Fortunately, there is widespread consensus among policymakers that bold action is required to make progress toward a more equitable city and lay the foundation for a stronger and broader middle class. However, there is much less agreement over what specific actions should be taken.
This report aims to fill the void. It includes 150 concrete policy ideas for what Mayor Adams, the City Council, and other city leaders can do to create a more equitable city.
To generate fresh and achievable ideas, we turned to 150 exceptional New Yorkers and national policy experts, including community advocates, entrepreneurs, labor leaders, educators, economists, urban planners, artists, designers, public health experts, faith leaders, and more. We asked each of them to contribute a single policy idea that would expand economic opportunity for all, strengthen social infrastructure in communities across the five boroughs, and build a more equitable city.
This report contains ideas both practical and visionary, from providing free online tutoring for low-income students and removing degree requirements for many city government jobs to helping more inventors of color apply for patents, training front-line social workers to become legal advocates, assigning an architect to every community board, and even creating community choirs across the city to spark joy through the power of song. Individually, each of these 150 ideas has the potential to contribute to a more equitable city. Together, they provide a comprehensive blueprint for a renewed city of aspiration, where all New Yorkers can thrive.

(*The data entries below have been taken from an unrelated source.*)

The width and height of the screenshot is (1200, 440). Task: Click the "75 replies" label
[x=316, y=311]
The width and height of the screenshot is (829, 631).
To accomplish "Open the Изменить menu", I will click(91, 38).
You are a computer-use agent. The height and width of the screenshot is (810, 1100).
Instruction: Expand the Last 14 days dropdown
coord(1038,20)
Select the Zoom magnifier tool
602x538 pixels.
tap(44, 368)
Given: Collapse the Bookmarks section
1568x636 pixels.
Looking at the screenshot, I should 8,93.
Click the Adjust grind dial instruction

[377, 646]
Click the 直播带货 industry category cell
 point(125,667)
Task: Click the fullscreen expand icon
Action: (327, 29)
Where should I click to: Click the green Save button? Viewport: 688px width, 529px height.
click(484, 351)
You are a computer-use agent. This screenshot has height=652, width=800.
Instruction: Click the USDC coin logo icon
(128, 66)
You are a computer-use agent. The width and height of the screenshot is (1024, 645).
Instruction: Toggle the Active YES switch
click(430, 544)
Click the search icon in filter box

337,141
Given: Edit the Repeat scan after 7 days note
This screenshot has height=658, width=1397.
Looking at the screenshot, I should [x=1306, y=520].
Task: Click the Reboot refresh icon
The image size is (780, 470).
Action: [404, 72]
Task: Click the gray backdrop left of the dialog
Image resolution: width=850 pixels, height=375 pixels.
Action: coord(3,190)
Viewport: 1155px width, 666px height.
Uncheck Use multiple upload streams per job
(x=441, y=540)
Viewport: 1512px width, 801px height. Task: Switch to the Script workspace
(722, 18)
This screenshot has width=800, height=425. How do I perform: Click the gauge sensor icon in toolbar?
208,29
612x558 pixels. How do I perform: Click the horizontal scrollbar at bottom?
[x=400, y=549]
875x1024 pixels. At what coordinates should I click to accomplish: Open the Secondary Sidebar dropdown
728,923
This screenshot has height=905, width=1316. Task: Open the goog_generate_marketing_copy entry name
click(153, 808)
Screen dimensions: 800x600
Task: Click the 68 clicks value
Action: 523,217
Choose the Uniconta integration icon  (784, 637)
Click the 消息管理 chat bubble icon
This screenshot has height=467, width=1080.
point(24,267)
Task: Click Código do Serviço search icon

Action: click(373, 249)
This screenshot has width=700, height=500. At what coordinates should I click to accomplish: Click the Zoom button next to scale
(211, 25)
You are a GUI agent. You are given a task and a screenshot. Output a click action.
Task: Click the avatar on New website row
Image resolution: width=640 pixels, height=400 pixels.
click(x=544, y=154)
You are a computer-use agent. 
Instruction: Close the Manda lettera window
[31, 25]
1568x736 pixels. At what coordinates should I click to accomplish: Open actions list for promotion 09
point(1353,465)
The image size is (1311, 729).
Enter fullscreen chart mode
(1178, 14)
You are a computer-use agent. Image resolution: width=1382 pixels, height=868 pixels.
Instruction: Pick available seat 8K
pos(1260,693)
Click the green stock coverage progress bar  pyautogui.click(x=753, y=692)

86. Build data bridges so that government agencies and human services organizations can more efficiently share data Ben Thomases, Executive Director, Queens Community House
It’s never been more important to make New York City’s social services ecosystem more efficient. Indeed, city resources for human services have failed to keep pace with the skyrocketing number of New Yorkers in need of supportive housing, mental health screenings, food assistance, digital literacy training, and more. Yet the organizations providing these critical services are forced to use their precious staff time manually entering information into redundant databases. Queens Community House, for example, tracks participant data using its own Salesforce based database and separately enters data into DFTA or DYCD’s databases. To dramatically increase efficiency, the city should build data bridges, or API bridges, to make it easy and cost effective for providers to import and export data into and out of city systems. Rather than building one central data system that would cost billions of dollars, take years to implement, and inevitably fail to meet the needs of hundreds of different organizations, data bridges would allow providers to maintain their own systems based on their unique missions and needs. Implemented right, data bridges would enable communication between these systems, freeing nonprofit staff to focus their time on delivering high-quality services and saving millions of dollars.